CS177_W16_Project2

CS177 Project Part 2: Data Collection and Distribution Selection

In this part of the project, I want you to do the following:

Collect some empirical data about passenger loading and unload times from "the real world"
Find a suitable theoretical distribution family for representing this data and choose its parameters via the MLE method
Test your theoretical distribution against the empirical data for "goodness of fit"

1. Data collection

Choose one or more locations in Riverside that are popular locations for passenger pickup/dropoff, such as:

The curb in front of the Material Science & Engineering building along Aberdeen Drive
The bus stop area in front of Sproul Hall along West Campus Drive
The main entrance to the Mission Inn Hotel in downtown Riverside along Mission Inn Avenue
The main entrance to the Riverside Medical Clinic building at 7117 Brockton Avenue
Some other location(s) of your own choosing. I recommend places like mall entrances, health care facilities, restaurants, medical facilities, movie theaters, etc The Metrolink station in downtown Riverside would be a great location IF you pay attention to the train schedule....

Plan to spend at least one hour doing data collection, although it doesn't need to be a single block to time. It is important to do it when there is a significant amount of activitat at the target location. NOTE: you can share raw data with your classmates, so it is a good idea to coordinate your schedules so different people aren't taking the same measurements at the same time. (Why bother?)

For each vehicle, you will want to record information such as the following:

its arrival time at the target location
whether its purpose was to pick up or drop off passengers
the number of passengers who entered/left the vehicle
whether the driver was one of the passengers (sometimes the driver gets out of his/her car and goes into campus, and the passenger shifts into the driver's seat and takes the car away)
whether there were any packages or luggage involved, or just people
whether any of the people was elderly or disabled (requiring assistance from others, needed crutches, a cane, walker or wheelchair, etc)
its departure time from the target location
figure out something sensible to do about vehicles waiting at the curb for a long time until their passengers arrive, rather than swooping in to pick up a passenger already waiting for them at the rendezvous site

Ideally, you would like hundreds of data samples, so that when you split up the data into categories (pickup vs. dropoff, how many passengers involved, etc) you still have plenty of data for each specific category.
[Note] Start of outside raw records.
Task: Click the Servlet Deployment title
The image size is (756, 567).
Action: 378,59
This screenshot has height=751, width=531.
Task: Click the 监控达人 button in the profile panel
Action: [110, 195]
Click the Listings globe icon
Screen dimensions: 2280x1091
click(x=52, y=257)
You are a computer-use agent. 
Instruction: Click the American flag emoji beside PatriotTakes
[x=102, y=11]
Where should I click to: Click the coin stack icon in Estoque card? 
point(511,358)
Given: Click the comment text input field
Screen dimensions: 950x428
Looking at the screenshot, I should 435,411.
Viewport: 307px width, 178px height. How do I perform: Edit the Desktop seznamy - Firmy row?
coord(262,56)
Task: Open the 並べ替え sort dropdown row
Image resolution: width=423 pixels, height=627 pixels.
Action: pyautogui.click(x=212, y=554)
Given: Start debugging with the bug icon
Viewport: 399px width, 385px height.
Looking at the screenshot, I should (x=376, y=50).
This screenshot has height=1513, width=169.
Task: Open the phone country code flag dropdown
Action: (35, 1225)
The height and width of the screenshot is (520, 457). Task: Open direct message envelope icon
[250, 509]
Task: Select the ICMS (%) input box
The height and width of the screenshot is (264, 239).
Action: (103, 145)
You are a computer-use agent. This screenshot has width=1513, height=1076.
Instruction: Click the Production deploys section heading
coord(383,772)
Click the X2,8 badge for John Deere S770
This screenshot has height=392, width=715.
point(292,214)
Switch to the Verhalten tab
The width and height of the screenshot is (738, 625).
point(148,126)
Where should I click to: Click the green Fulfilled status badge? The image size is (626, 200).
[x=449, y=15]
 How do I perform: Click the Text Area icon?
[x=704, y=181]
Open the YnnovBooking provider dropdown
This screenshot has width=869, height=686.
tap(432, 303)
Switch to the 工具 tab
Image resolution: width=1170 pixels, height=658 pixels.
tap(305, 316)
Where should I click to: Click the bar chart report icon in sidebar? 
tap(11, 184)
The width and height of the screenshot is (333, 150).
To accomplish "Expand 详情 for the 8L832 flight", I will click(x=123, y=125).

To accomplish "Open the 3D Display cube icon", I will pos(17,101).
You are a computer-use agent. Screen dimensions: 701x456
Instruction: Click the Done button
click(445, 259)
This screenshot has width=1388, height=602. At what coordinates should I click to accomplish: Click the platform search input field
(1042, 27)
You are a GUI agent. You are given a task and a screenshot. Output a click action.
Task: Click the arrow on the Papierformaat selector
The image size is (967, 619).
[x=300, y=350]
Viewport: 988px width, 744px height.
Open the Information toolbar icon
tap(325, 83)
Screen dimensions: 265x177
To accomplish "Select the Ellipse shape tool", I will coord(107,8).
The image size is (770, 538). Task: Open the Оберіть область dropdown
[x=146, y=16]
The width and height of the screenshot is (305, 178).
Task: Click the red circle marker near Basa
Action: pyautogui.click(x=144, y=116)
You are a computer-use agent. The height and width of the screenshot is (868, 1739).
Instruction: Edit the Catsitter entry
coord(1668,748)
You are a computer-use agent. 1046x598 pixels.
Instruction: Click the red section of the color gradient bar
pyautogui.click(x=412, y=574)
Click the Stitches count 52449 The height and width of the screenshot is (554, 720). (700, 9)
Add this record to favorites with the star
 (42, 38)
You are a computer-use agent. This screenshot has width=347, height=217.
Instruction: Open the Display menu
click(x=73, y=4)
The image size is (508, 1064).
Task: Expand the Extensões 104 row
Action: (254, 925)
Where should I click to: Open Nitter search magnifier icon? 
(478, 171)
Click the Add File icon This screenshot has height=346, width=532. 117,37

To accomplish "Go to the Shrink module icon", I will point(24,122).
In particular, remember that some of the "goodness of fit" tests do NOT allow you to use the same set of empirical data for MLE parameter fitting and testing, so you really need twice as much as you think you do.

2. Choosing a theoretical distribution

Apply the techniques we talked about in lecture to pick a suitable theoretical distribution family, then use Maximum Likelihood to optimize the parameters of the distribution. Since you are allowed to share data with other students, it is instructive to see if the same theoretical distribution works equally well to data collected by different individuals, or obtained from different locations.

3. Test for "goodness of fit" using (at least) Chi-Squared and K-S test

How many distributions do you need to model the data? Does one-size-fit-all? Or do you need to change parameters for each location? What about the type of passengers, presence of luggage, etc? Is this something that can be modeled as an independent random selection, or is there evidence to say that these parameters are correlated (i.e., car with many passengers is probably followed by another car with many passengers).

4. Final thoughts

What do you think your data tells you about how to handle a much larger scale pickup/dropoff point? If instead of one car-at-a-time, suppose you have a location (such as an airport terminal) where a dozen cars are trying to pick up and drop off passengers simultaneously. Which features from your data do you think will be preserved in this larger system? Which ones are going to change dramatically?